(Data records)
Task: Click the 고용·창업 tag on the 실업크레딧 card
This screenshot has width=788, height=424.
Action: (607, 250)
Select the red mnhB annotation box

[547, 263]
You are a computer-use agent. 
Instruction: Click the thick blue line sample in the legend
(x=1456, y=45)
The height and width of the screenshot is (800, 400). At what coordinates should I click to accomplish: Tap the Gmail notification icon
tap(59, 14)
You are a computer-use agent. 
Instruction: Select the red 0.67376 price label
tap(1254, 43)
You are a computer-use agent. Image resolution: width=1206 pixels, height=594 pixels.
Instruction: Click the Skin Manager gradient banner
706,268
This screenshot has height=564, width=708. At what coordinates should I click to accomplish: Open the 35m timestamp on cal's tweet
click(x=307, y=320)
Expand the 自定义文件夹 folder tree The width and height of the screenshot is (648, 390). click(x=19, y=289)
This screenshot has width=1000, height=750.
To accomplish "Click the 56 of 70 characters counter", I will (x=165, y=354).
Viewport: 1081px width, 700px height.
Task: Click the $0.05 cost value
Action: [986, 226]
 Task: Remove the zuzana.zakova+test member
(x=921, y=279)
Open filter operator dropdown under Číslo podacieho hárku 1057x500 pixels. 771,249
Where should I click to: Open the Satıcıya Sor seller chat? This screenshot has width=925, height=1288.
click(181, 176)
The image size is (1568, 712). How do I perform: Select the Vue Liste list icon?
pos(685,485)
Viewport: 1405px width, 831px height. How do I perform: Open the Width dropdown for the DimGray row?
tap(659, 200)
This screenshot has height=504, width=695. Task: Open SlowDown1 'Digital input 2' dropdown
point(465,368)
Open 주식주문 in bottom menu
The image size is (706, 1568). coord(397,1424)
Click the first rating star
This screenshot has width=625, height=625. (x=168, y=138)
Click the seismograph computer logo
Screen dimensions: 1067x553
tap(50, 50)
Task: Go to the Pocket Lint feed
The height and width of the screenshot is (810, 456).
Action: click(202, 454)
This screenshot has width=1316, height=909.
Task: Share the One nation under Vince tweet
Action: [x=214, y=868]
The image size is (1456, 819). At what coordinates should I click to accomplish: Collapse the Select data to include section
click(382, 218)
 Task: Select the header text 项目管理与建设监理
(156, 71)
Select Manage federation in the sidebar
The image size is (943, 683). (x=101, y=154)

**What to work on:** Quote each line above in full, word for word.

**Exercise solution:**
Task: Click the 고용·창업 tag on the 실업크레딧 card
This screenshot has width=788, height=424.
Action: (607, 250)
Select the red mnhB annotation box

[547, 263]
You are a computer-use agent. 
Instruction: Click the thick blue line sample in the legend
(x=1456, y=45)
The height and width of the screenshot is (800, 400). At what coordinates should I click to accomplish: Tap the Gmail notification icon
tap(59, 14)
You are a computer-use agent. 
Instruction: Select the red 0.67376 price label
tap(1254, 43)
You are a computer-use agent. Image resolution: width=1206 pixels, height=594 pixels.
Instruction: Click the Skin Manager gradient banner
706,268
This screenshot has height=564, width=708. At what coordinates should I click to accomplish: Open the 35m timestamp on cal's tweet
click(x=307, y=320)
Expand the 自定义文件夹 folder tree The width and height of the screenshot is (648, 390). click(x=19, y=289)
This screenshot has width=1000, height=750.
To accomplish "Click the 56 of 70 characters counter", I will (x=165, y=354).
Viewport: 1081px width, 700px height.
Task: Click the $0.05 cost value
Action: [986, 226]
 Task: Remove the zuzana.zakova+test member
(x=921, y=279)
Open filter operator dropdown under Číslo podacieho hárku 1057x500 pixels. 771,249
Where should I click to: Open the Satıcıya Sor seller chat? This screenshot has width=925, height=1288.
click(181, 176)
The image size is (1568, 712). How do I perform: Select the Vue Liste list icon?
pos(685,485)
Viewport: 1405px width, 831px height. How do I perform: Open the Width dropdown for the DimGray row?
tap(659, 200)
This screenshot has height=504, width=695. Task: Open SlowDown1 'Digital input 2' dropdown
point(465,368)
Open 주식주문 in bottom menu
The image size is (706, 1568). coord(397,1424)
Click the first rating star
This screenshot has width=625, height=625. (x=168, y=138)
Click the seismograph computer logo
Screen dimensions: 1067x553
tap(50, 50)
Task: Go to the Pocket Lint feed
The height and width of the screenshot is (810, 456).
Action: click(202, 454)
This screenshot has width=1316, height=909.
Task: Share the One nation under Vince tweet
Action: [x=214, y=868]
The image size is (1456, 819). At what coordinates should I click to accomplish: Collapse the Select data to include section
click(382, 218)
 Task: Select the header text 项目管理与建设监理
(156, 71)
Select Manage federation in the sidebar
The image size is (943, 683). (x=101, y=154)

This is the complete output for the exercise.